In a call to action to the neuroendocrine tumor clinical community during the 10th Annual NANETS Symposium, presenter Lesley Moody, MBA, addressed the importance of patient-reported outcomes and patient-reported outcome measurements in the everyday care of patients with NETs, beyond clinical trials.
In a call to action to the neuroendocrine tumor (NET) clinical community during the 10th Annual NANETS Symposium, presenter Lesley Moody, MBA, addressed the importance of patient-reported outcomes (PROs) and patient-reported outcome measurements (PROMs) in the everyday care of patients with NETs, beyond clinical trials.
“Patient-reported outcomes represent a paradigm shift in the way we can facilitate person-centered care and improve overall outcomes and quality of life for our patients if we’re asking them the questions. To do this we have to shift our thinking from doing this from trial and treatment perspective to using this in routine care,” said Moody, of the University of Toronto and Cancer Care Ontario.

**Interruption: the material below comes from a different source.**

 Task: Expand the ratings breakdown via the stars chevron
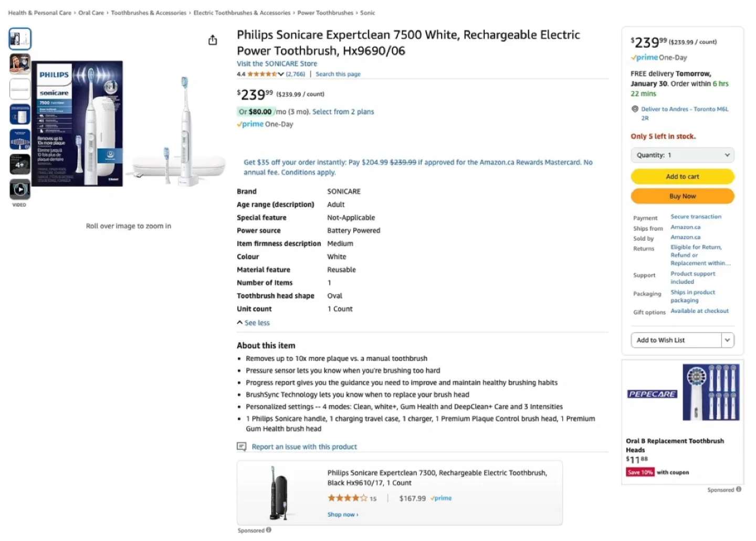[x=281, y=74]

PROs are most frequently collected during clinical trials, and that includes for patients with NETs. “The current patient-report outcome landscape in NETs is a bit varied,” she said. “I’d say the vast majority of the research that is published to date is in terms of [during a] trial or as trial posthoc analysis, but there are some small individual practices that are collecting patient-reported outcomes.”
Within Canada and portions of the United States, these data are also used at the administrative levels and to set policy and legislation. Moody did urge, though, a need for the use of PROs to be increasingly incorporated into clinical practice to provide better care for patients with NETs who experience symptoms as a result of treatment.
Additionally, Moody commented that of the small practices already collecting PROs, most do not typically have systematic collection of the outcomes and, often, generic quality-of-life measurements are used and criticized “that they’re less sensitive to change and may fail to capture important symptom or quality-of-life profiles that are important to the patient.”
Generic measurements, however, do allow for comparisons with patient populations with different conditions and with normative data. Condition-specific measurements, on the other handsuch as EPIC, the Expanded Prostate Cancer Index Composite, that is used by Cancer Care Ontario to focus on symptoms like bladder incontinence that are pertinent to patients with prostate cancer—have a greater sensitivity to changes because they focus on concerns that are relevant to one specific condition. Still, these measurements make it more difficult to compare symptoms across patient populations with different conditions.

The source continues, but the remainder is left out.